Entries from a dataset
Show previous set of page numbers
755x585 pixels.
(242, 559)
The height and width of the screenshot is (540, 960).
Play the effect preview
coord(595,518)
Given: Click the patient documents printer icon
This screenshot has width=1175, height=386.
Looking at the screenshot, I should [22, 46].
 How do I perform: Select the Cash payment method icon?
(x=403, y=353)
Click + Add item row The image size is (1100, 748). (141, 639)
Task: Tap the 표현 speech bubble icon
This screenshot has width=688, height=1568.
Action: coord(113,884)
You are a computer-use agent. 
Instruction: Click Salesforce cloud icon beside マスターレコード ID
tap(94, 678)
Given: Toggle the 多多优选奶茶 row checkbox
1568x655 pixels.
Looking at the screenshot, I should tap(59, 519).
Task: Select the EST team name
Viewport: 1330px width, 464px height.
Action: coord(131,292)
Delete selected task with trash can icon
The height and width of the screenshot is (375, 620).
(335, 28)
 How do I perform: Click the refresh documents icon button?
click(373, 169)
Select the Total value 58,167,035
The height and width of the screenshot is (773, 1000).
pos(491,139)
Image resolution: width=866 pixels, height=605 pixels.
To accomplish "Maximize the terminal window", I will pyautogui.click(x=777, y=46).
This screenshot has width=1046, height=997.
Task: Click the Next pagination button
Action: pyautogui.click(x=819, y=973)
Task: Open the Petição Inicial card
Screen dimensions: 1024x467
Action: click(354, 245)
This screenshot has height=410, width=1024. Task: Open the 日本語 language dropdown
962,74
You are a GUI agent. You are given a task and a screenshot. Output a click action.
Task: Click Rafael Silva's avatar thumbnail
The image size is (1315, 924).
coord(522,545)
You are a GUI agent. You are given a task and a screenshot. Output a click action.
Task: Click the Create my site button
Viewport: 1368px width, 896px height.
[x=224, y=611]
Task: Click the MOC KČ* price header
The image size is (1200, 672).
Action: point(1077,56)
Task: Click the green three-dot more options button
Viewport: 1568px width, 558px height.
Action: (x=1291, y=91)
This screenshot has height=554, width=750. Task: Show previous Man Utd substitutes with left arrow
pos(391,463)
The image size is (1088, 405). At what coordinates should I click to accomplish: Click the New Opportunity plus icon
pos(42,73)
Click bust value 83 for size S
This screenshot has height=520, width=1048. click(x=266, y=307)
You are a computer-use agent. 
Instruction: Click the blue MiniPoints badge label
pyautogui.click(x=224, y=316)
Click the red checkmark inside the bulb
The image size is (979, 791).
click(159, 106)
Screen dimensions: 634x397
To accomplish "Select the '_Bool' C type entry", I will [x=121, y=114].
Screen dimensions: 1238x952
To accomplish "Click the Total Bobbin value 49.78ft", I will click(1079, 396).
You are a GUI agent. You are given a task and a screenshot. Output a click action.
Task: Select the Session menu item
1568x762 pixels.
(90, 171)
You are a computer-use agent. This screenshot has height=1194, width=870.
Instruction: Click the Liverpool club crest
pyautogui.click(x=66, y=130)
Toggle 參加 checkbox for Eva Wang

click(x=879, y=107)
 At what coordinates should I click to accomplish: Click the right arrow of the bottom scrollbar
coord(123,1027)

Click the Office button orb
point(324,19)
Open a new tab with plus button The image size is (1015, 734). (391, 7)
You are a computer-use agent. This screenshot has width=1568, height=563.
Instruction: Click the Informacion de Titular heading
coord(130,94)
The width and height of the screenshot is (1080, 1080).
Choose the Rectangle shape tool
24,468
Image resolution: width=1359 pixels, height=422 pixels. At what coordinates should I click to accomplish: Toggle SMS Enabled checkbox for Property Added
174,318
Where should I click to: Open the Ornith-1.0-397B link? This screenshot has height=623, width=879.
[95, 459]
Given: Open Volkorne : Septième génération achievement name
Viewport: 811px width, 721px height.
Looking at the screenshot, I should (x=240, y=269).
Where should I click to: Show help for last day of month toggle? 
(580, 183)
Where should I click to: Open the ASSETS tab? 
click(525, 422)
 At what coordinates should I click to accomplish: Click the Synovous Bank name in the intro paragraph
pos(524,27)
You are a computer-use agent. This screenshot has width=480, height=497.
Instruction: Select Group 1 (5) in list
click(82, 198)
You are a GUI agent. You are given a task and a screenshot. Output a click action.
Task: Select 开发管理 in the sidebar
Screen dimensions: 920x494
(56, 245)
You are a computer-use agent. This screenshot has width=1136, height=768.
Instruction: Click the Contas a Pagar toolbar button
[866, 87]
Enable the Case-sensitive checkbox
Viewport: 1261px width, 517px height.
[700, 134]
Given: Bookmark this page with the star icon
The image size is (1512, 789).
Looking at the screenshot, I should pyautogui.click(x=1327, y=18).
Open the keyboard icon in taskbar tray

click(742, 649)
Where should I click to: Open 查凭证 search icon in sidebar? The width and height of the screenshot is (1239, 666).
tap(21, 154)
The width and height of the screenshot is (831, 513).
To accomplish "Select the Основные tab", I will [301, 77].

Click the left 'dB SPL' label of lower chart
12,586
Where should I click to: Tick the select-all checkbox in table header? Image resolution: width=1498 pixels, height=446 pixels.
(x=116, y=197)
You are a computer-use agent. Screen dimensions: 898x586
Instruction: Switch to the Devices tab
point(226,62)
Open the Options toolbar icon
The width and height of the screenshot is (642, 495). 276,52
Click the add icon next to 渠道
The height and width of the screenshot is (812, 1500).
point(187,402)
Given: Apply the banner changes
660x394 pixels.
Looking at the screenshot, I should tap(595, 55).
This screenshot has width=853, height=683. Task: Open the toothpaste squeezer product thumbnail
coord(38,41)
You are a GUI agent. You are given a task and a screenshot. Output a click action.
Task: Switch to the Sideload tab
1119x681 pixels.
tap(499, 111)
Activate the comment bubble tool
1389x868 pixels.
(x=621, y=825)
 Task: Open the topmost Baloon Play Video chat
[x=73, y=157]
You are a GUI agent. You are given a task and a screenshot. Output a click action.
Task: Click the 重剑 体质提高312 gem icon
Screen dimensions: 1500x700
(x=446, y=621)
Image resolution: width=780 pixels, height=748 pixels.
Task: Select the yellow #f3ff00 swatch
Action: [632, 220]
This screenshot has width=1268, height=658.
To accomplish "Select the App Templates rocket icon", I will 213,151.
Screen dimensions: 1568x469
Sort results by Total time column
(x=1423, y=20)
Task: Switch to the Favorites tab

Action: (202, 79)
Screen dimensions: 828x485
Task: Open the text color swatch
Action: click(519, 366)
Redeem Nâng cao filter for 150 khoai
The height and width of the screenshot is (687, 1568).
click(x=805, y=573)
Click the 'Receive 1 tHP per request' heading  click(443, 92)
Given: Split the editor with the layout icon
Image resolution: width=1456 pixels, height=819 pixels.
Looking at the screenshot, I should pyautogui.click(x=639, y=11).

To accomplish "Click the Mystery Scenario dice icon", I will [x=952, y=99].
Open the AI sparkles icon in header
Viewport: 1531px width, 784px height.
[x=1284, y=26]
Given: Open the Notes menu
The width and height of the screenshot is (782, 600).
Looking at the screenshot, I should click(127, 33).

» **Objective**
Rewrite every line of the items above as a numbered list, omitting any blank lines.

» **Full response**
1. Show previous set of page numbers
2. 755x585 pixels.
3. (242, 559)
4. The height and width of the screenshot is (540, 960).
5. Play the effect preview
6. coord(595,518)
7. Given: Click the patient documents printer icon
8. This screenshot has width=1175, height=386.
9. Looking at the screenshot, I should [22, 46].
10.  How do I perform: Select the Cash payment method icon?
11. (x=403, y=353)
12. Click + Add item row The image size is (1100, 748). (141, 639)
13. Task: Tap the 표현 speech bubble icon
14. This screenshot has width=688, height=1568.
15. Action: coord(113,884)
16. You are a computer-use agent. 
17. Instruction: Click Salesforce cloud icon beside マスターレコード ID
18. tap(94, 678)
19. Given: Toggle the 多多优选奶茶 row checkbox
20. 1568x655 pixels.
21. Looking at the screenshot, I should tap(59, 519).
22. Task: Select the EST team name
23. Viewport: 1330px width, 464px height.
24. Action: coord(131,292)
25. Delete selected task with trash can icon
26. The height and width of the screenshot is (375, 620).
27. (335, 28)
28.  How do I perform: Click the refresh documents icon button?
29. click(373, 169)
30. Select the Total value 58,167,035
31. The height and width of the screenshot is (773, 1000).
32. pos(491,139)
33. Image resolution: width=866 pixels, height=605 pixels.
34. To accomplish "Maximize the terminal window", I will pyautogui.click(x=777, y=46).
35. This screenshot has width=1046, height=997.
36. Task: Click the Next pagination button
37. Action: pyautogui.click(x=819, y=973)
38. Task: Open the Petição Inicial card
39. Screen dimensions: 1024x467
40. Action: click(354, 245)
41. This screenshot has height=410, width=1024. Task: Open the 日本語 language dropdown
42. 962,74
43. You are a GUI agent. You are given a task and a screenshot. Output a click action.
44. Task: Click Rafael Silva's avatar thumbnail
45. The image size is (1315, 924).
46. coord(522,545)
47. You are a GUI agent. You are given a task and a screenshot. Output a click action.
48. Task: Click the Create my site button
49. Viewport: 1368px width, 896px height.
50. [x=224, y=611]
51. Task: Click the MOC KČ* price header
52. The image size is (1200, 672).
53. Action: point(1077,56)
54. Task: Click the green three-dot more options button
55. Viewport: 1568px width, 558px height.
56. Action: (x=1291, y=91)
57. This screenshot has height=554, width=750. Task: Show previous Man Utd substitutes with left arrow
58. pos(391,463)
59. The image size is (1088, 405). At what coordinates should I click to accomplish: Click the New Opportunity plus icon
60. pos(42,73)
61. Click bust value 83 for size S
62. This screenshot has height=520, width=1048. click(x=266, y=307)
63. You are a computer-use agent. 
64. Instruction: Click the blue MiniPoints badge label
65. pyautogui.click(x=224, y=316)
66. Click the red checkmark inside the bulb
67. The image size is (979, 791).
68. click(159, 106)
69. Screen dimensions: 634x397
70. To accomplish "Select the '_Bool' C type entry", I will [x=121, y=114].
71. Screen dimensions: 1238x952
72. To accomplish "Click the Total Bobbin value 49.78ft", I will click(1079, 396).
73. You are a GUI agent. You are given a task and a screenshot. Output a click action.
74. Task: Select the Session menu item
75. 1568x762 pixels.
76. (90, 171)
77. You are a computer-use agent. This screenshot has height=1194, width=870.
78. Instruction: Click the Liverpool club crest
79. pyautogui.click(x=66, y=130)
80. Toggle 參加 checkbox for Eva Wang
81. click(x=879, y=107)
82.  At what coordinates should I click to accomplish: Click the right arrow of the bottom scrollbar
83. coord(123,1027)
84. Click the Office button orb
85. point(324,19)
86. Open a new tab with plus button The image size is (1015, 734). (391, 7)
87. You are a computer-use agent. This screenshot has width=1568, height=563.
88. Instruction: Click the Informacion de Titular heading
89. coord(130,94)
90. The width and height of the screenshot is (1080, 1080).
91. Choose the Rectangle shape tool
92. 24,468
93. Image resolution: width=1359 pixels, height=422 pixels. At what coordinates should I click to accomplish: Toggle SMS Enabled checkbox for Property Added
94. 174,318
95. Where should I click to: Open the Ornith-1.0-397B link? This screenshot has height=623, width=879.
96. [95, 459]
97. Given: Open Volkorne : Septième génération achievement name
98. Viewport: 811px width, 721px height.
99. Looking at the screenshot, I should (x=240, y=269).
100. Where should I click to: Show help for last day of month toggle? 
101. (580, 183)
102. Where should I click to: Open the ASSETS tab? 
103. click(525, 422)
104.  At what coordinates should I click to accomplish: Click the Synovous Bank name in the intro paragraph
105. pos(524,27)
106. You are a computer-use agent. This screenshot has width=480, height=497.
107. Instruction: Select Group 1 (5) in list
108. click(82, 198)
109. You are a GUI agent. You are given a task and a screenshot. Output a click action.
110. Task: Select 开发管理 in the sidebar
111. Screen dimensions: 920x494
112. (56, 245)
113. You are a computer-use agent. This screenshot has width=1136, height=768.
114. Instruction: Click the Contas a Pagar toolbar button
115. [866, 87]
116. Enable the Case-sensitive checkbox
117. Viewport: 1261px width, 517px height.
118. [700, 134]
119. Given: Bookmark this page with the star icon
120. The image size is (1512, 789).
121. Looking at the screenshot, I should pyautogui.click(x=1327, y=18).
122. Open the keyboard icon in taskbar tray
123. click(742, 649)
124. Where should I click to: Open 查凭证 search icon in sidebar? The width and height of the screenshot is (1239, 666).
125. tap(21, 154)
126. The width and height of the screenshot is (831, 513).
127. To accomplish "Select the Основные tab", I will [301, 77].
128. Click the left 'dB SPL' label of lower chart
129. 12,586
130. Where should I click to: Tick the select-all checkbox in table header? Image resolution: width=1498 pixels, height=446 pixels.
131. (x=116, y=197)
132. You are a computer-use agent. Screen dimensions: 898x586
133. Instruction: Switch to the Devices tab
134. point(226,62)
135. Open the Options toolbar icon
136. The width and height of the screenshot is (642, 495). 276,52
137. Click the add icon next to 渠道
138. The height and width of the screenshot is (812, 1500).
139. point(187,402)
140. Given: Apply the banner changes
141. 660x394 pixels.
142. Looking at the screenshot, I should tap(595, 55).
143. This screenshot has width=853, height=683. Task: Open the toothpaste squeezer product thumbnail
144. coord(38,41)
145. You are a GUI agent. You are given a task and a screenshot. Output a click action.
146. Task: Switch to the Sideload tab
147. 1119x681 pixels.
148. tap(499, 111)
149. Activate the comment bubble tool
150. 1389x868 pixels.
151. (x=621, y=825)
152.  Task: Open the topmost Baloon Play Video chat
153. [x=73, y=157]
154. You are a GUI agent. You are given a task and a screenshot. Output a click action.
155. Task: Click the 重剑 体质提高312 gem icon
156. Screen dimensions: 1500x700
157. (x=446, y=621)
158. Image resolution: width=780 pixels, height=748 pixels.
159. Task: Select the yellow #f3ff00 swatch
160. Action: [632, 220]
161. This screenshot has width=1268, height=658.
162. To accomplish "Select the App Templates rocket icon", I will 213,151.
163. Screen dimensions: 1568x469
164. Sort results by Total time column
165. (x=1423, y=20)
166. Task: Switch to the Favorites tab
167. Action: (202, 79)
168. Screen dimensions: 828x485
169. Task: Open the text color swatch
170. Action: click(519, 366)
171. Redeem Nâng cao filter for 150 khoai
172. The height and width of the screenshot is (687, 1568).
173. click(x=805, y=573)
174. Click the 'Receive 1 tHP per request' heading  click(443, 92)
175. Given: Split the editor with the layout icon
176. Image resolution: width=1456 pixels, height=819 pixels.
177. Looking at the screenshot, I should pyautogui.click(x=639, y=11).
178. To accomplish "Click the Mystery Scenario dice icon", I will [x=952, y=99].
179. Open the AI sparkles icon in header
180. Viewport: 1531px width, 784px height.
181. [x=1284, y=26]
182. Given: Open the Notes menu
183. The width and height of the screenshot is (782, 600).
184. Looking at the screenshot, I should click(127, 33).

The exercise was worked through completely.